David e Caravaggio

La presenza alle Gallerie d’Italia di Napoli del Martirio di sant’Orsola di Caravaggio – documentato come l’ultimo, drammatico dipinto eseguito da Caravaggio – fornisce spesso l’occasione per creare approfondimenti ed eventi espositivi su temi legati al grande maestro lombardo, alla sua opera, alla sua fortuna.

In particolare, la mostra-dossier David e Caravaggio. La crudeltà della natura, il profumo dell’ideale prende spunto dalla presenza nella basilica reale pontificia di San Francesco di Paola a Napoli di una copia molto fedele di uno dei maggiori capolavori di Caravaggio, la Deposizione nel sepolcro, oggi conservata ai Musei Vaticani ma in origine nella chiesa di Santa Maria in Vallicella a Roma. Questa copia di grande qualità era stata eseguita nel 1824 dal pittore napoletano Tommaso De Vivo quando l’originale, requisito per entrare a far parte delle prestigiose collezioni del Musée Napoléon, era rientrato a Roma e trasferito nelle raccolte vaticane.

Queste sono le premesse che ci hanno portato a voler ripercorrere la fortuna di questo capolavoro in un momento in cui Michelangelo Merisi, pur non godendo di considerazione da parte della storiografia artistica e della critica, catturava invece l’attenzione dei pittori francesi che in età neoclassica soggiornavano a Roma per un periodo di formazione. Tra questi ha avuto un peso decisivo Jacques-Louis David, nelle cui opere ritroviamo diversi e precisi richiami a quelle di Caravaggio.

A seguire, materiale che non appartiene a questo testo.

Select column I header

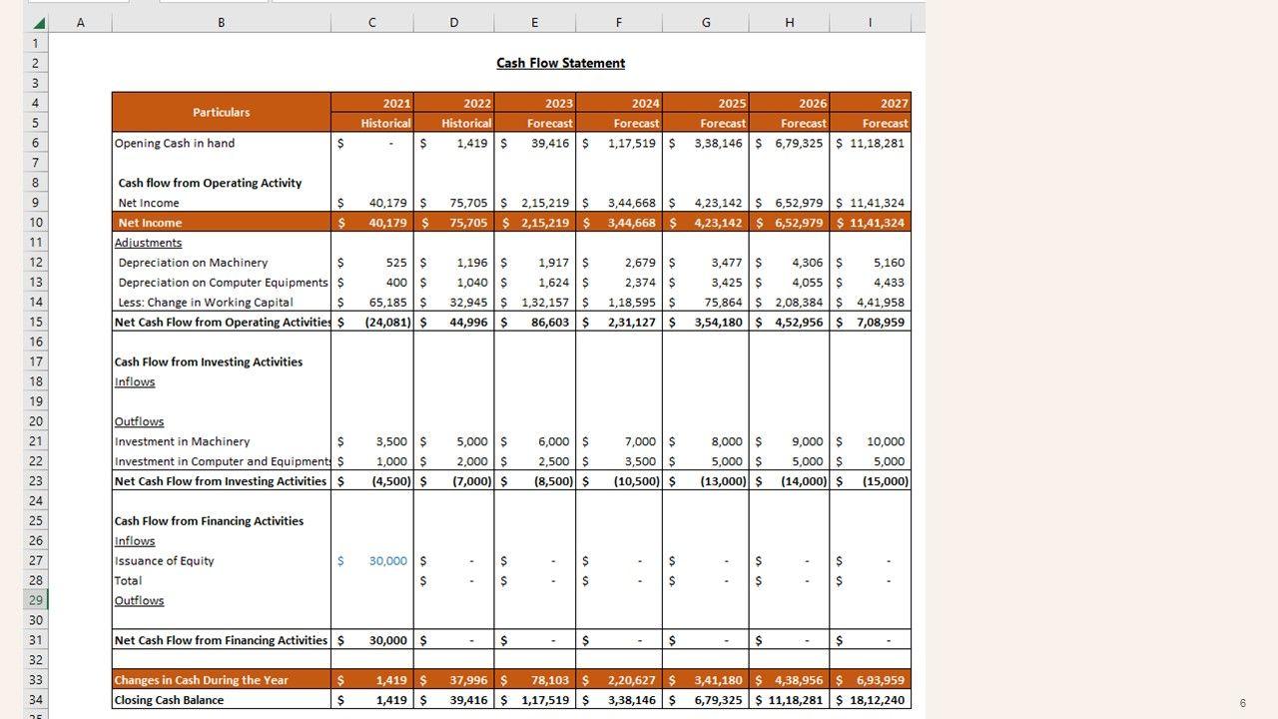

Il fulcro di questa mostra è dunque il suggestivo confronto tra la Deposizione nel sepolcro e La morte di Marat che rievoca questo momento affascinante e meno noto della fortuna di Caravaggio.
Non essendo possibile esporre i due inamovibili capolavori originali, abbiamo pensato di collocare vicino alla copia napoletana della Deposizione, restaurata per l’occasione, una delle quattro repliche della Morte di Marat eseguite dagli allievi del maestro francese nell’atelier e sotto la sua direzione. In particolare si tratta del bellissimo dipinto conservato al Musée des Beaux-Art di Reims.
Il percorso della mostra è arricchito da alcuni capolavori del grande protagonista del Neoclassicismo – come La Buona Ventura e Morte di Seneca – e da volumi dei primi decenni dell’Ottocento dedicati alle raccolte vaticane, in cui notevole risalto è dato alla Deposizione di Caravaggio.

Informazioni

Dove
Gallerie d’Italia – Palazzo Zevallos Stigliano
Via Toledo 185
Napoli

Periodo
Inaugurazione: mercoledì 4 dicembre dalle 18:00 alle 22:00 (ultimo ingresso alle 21:30). Ingresso gratuito.
L’inaugurazione sarà accompagnata da un momento musicale a cura del Conservatorio Domenico Cimarosa di Avellino che accompagnerà i visitatori durante il percorso in mostra. Si tratta di un collage: Gimnopedie n. 1 e Gnosienne n. 1 di Satie e Chiaro di luna di Debussy intervallati da brani per sole percussioni di Russel Peck.
Durata: Dal 5 dicembre 2019 al 19 aprile 2020.
Aperture straordinarie: 8, 16, 23, 26 e 30 dicembre; 1 e 6 gennaio.

Orari
Da martedì a venerdì dalle 10:00 alle 19:00 (ultimo ingresso alle 18:30).
Sabato e domenica dalle 10:00 alle 20:00 (ultimo ingresso alle 19:30).
Chiuso il lunedì.

Ingresso
Biglietto congiunto valido per la visita alle mostre temporanee e alle collezioni permanenti acquistabile direttamente in biglietteria:
– intero: 5,00 € (disponibile anche su TicketOne)
– ridotto: 3,00 €
– ingresso gratuito per convenzionati, scuole, minori di 18 anni, clienti e dipendenti del Gruppo Intesa Sanpaolo
Prenotazione obbligatoria per i gruppi e le scuole.